BEIJING, Feb. 9 (Xinhua) -- Despite a subdued global economic outlook, J.P. Morgan's Chief China Economist Zhu Haibin said China's supportive policies will underpin its economic growth.
The country will implement counter-cyclical fiscal and monetary policies to cope with downward pressure in the short term, while continuing structural reforms for long-term development, Zhu said.
Despite external headwinds, China's economy expanded by a slower but more sustainable rate of 6.6 percent in 2018. Policymakers have unveiled a series of supportive measures to stabilize growth, including reduction of taxes and fees, expanding consumption and investment and boosting employment.
Zhu expects tax reductions to equal to 1.2 percent of the country's gross domestic product (GDP) in 2019 and to lift GDP growth by 0.46 percentage points.
He considered views that claimed China's consumption had lost steam as misleading and blamed weak auto sales for last year's slower consumption growth.

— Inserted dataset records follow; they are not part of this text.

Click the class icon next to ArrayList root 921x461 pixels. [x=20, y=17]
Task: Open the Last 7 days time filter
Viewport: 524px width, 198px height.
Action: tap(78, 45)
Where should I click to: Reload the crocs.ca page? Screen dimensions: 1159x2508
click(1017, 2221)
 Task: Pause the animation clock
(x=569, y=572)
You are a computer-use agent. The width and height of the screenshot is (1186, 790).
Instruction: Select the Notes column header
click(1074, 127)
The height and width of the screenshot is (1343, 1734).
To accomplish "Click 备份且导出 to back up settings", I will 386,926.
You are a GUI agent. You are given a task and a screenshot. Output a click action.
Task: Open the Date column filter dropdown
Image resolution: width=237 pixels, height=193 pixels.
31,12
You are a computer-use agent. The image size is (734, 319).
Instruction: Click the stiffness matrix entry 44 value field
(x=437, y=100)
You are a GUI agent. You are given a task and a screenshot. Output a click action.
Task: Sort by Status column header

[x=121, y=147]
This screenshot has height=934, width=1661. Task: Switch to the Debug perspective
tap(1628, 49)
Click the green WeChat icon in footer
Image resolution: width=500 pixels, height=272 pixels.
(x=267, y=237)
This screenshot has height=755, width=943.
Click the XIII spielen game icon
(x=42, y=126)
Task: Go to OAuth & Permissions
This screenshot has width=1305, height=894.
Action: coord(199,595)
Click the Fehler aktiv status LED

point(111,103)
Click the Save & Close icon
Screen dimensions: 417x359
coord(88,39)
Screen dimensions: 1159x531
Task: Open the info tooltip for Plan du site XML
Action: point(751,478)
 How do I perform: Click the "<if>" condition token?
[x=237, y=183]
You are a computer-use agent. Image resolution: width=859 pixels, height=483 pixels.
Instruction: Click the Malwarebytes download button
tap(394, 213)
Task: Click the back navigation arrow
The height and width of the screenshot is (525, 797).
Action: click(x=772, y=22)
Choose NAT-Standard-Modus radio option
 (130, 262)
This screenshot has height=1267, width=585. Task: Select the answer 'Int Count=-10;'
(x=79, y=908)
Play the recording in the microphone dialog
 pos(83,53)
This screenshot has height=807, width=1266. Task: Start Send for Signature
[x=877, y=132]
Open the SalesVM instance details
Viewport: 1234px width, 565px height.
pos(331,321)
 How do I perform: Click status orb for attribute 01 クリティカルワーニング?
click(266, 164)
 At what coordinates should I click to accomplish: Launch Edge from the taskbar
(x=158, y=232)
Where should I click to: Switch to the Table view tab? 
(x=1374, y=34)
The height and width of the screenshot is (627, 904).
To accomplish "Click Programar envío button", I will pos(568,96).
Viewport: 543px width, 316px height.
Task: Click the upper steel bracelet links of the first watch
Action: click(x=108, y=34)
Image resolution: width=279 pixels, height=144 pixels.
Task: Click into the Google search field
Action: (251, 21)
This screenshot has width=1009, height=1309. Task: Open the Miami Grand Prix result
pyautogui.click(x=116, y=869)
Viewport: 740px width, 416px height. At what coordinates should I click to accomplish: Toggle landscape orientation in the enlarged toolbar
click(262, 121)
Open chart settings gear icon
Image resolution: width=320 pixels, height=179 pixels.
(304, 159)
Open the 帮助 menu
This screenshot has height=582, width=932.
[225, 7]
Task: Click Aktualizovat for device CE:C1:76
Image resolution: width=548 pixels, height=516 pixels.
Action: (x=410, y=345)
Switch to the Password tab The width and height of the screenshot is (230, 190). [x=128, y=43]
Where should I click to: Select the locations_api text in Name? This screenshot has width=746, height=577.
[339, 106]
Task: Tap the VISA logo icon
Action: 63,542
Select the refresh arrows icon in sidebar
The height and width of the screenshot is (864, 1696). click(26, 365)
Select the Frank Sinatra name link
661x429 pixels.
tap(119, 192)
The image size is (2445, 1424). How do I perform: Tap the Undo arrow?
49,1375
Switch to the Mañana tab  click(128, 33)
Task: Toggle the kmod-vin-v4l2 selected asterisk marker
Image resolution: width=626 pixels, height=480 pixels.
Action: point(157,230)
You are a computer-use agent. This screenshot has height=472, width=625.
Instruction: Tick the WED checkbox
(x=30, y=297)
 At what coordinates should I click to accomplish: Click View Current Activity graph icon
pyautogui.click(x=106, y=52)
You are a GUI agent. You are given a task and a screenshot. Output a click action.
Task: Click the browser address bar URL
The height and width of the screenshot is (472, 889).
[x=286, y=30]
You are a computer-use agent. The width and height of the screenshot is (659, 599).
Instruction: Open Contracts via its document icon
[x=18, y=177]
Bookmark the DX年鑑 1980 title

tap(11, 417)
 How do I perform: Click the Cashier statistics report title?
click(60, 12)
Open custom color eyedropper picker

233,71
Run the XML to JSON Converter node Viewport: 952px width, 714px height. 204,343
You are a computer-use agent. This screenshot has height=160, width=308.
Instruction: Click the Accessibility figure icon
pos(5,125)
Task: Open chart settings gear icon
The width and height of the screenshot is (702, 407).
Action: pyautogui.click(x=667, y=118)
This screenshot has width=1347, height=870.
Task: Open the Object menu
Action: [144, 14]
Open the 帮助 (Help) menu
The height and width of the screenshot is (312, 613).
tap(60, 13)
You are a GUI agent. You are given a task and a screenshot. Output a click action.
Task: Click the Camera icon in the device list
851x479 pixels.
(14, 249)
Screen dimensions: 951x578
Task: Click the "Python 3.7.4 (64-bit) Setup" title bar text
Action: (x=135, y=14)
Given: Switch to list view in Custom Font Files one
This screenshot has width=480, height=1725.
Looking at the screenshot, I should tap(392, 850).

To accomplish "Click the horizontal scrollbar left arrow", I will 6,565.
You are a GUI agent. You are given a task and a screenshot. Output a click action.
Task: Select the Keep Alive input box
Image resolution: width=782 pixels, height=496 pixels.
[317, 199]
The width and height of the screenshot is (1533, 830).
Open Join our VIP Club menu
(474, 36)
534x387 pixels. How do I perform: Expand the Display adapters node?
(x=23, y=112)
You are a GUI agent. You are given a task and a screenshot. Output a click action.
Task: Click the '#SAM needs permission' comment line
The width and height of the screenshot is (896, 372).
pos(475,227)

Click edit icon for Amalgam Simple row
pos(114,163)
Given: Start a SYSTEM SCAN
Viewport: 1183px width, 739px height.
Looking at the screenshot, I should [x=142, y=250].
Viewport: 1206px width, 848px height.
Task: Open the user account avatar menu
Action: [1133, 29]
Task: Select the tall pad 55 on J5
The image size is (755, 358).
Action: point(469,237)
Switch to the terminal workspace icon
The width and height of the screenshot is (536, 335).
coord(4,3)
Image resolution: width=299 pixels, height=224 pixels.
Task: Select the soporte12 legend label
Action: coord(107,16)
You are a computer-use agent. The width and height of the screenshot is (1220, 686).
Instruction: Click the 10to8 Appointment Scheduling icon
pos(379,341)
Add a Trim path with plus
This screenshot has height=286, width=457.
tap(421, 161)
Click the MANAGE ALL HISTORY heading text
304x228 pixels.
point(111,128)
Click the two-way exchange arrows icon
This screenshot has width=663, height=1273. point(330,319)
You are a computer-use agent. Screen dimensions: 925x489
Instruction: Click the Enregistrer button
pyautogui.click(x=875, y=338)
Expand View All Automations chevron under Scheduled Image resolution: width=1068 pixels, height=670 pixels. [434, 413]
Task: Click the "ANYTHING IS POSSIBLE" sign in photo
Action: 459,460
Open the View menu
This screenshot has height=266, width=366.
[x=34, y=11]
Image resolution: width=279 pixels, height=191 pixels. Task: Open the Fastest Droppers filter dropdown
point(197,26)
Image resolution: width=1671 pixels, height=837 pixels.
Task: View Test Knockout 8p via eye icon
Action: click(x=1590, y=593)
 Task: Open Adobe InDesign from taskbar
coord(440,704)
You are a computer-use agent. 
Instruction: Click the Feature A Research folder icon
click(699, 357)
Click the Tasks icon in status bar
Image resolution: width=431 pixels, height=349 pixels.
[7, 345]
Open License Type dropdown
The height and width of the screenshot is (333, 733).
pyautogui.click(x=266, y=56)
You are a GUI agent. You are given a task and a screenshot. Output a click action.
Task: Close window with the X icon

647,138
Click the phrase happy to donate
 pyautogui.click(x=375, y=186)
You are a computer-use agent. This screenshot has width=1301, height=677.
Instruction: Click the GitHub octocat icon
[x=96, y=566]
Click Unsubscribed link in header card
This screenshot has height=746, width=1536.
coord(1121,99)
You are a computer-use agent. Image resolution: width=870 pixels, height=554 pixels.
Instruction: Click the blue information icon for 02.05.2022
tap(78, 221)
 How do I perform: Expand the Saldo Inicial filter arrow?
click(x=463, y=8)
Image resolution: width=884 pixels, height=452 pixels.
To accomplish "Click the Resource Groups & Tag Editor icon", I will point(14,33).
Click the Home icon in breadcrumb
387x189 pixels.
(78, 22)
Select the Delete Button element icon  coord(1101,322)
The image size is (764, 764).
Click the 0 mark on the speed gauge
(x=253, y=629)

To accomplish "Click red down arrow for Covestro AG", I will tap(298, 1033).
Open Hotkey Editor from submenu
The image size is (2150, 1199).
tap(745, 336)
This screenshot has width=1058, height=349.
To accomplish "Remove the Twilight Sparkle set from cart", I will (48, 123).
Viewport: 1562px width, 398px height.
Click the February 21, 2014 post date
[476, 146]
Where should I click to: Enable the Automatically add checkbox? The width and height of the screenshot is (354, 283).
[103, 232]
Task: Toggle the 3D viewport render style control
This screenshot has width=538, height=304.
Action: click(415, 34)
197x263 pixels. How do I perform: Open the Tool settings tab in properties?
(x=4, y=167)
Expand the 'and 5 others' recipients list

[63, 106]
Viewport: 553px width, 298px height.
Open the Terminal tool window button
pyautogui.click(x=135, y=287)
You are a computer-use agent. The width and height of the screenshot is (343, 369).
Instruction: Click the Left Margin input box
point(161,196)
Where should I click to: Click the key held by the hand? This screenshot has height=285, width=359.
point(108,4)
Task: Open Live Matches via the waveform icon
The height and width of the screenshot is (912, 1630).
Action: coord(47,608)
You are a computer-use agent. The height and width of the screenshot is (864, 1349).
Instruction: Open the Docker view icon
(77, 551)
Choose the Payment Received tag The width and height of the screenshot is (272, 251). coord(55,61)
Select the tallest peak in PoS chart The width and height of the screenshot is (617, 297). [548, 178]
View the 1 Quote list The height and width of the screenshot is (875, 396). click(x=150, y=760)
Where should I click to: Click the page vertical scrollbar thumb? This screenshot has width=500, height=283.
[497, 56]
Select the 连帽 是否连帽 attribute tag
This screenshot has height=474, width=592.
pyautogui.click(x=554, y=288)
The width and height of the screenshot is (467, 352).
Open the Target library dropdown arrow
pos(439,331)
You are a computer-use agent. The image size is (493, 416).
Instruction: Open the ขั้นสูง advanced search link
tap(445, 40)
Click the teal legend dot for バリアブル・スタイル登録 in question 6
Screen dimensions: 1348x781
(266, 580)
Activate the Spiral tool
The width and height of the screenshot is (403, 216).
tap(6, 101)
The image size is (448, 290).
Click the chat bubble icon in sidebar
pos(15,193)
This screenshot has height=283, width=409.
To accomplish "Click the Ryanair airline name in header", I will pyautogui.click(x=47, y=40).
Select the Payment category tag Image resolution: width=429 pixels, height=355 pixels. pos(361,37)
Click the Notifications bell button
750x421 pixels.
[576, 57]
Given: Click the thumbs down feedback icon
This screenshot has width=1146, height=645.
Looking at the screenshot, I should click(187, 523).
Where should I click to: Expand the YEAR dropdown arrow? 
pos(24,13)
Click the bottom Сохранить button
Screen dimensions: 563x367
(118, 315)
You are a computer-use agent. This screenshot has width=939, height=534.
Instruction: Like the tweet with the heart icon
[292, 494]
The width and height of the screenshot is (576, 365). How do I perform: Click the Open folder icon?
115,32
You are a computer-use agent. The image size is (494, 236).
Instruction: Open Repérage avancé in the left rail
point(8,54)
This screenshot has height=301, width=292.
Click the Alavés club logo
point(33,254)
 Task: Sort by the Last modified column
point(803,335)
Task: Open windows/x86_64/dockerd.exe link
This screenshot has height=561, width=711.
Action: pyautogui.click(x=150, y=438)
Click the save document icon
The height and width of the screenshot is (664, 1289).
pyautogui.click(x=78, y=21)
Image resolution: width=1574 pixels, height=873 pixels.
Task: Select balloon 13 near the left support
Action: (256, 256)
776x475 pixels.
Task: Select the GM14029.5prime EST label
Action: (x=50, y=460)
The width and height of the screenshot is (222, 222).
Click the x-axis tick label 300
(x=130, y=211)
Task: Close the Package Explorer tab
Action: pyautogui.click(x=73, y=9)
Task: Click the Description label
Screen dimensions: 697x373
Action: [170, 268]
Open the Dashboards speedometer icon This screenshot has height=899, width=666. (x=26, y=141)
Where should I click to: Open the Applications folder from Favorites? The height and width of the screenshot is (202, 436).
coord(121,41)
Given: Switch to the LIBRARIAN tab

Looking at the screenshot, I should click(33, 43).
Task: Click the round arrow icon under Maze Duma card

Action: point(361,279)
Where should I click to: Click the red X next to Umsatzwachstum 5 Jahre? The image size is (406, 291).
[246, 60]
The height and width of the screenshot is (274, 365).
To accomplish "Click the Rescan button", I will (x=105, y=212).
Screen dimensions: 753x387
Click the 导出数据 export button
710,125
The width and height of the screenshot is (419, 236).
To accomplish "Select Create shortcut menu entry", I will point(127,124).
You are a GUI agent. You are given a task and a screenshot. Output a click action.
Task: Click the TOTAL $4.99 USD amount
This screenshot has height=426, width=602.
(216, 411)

Consumption, excluding auto sales, has maintained a stable increase last year and will be boosted by tax breaks and other supportive policies, he said.
Zhu expects China's fixed-asset investment to increase 5.7 percent year on year this year, down slightly from a rise of 5.9 percent in 2018. But he forecast that growth of infrastructure investment will rebound this year, while that of property investment will moderate.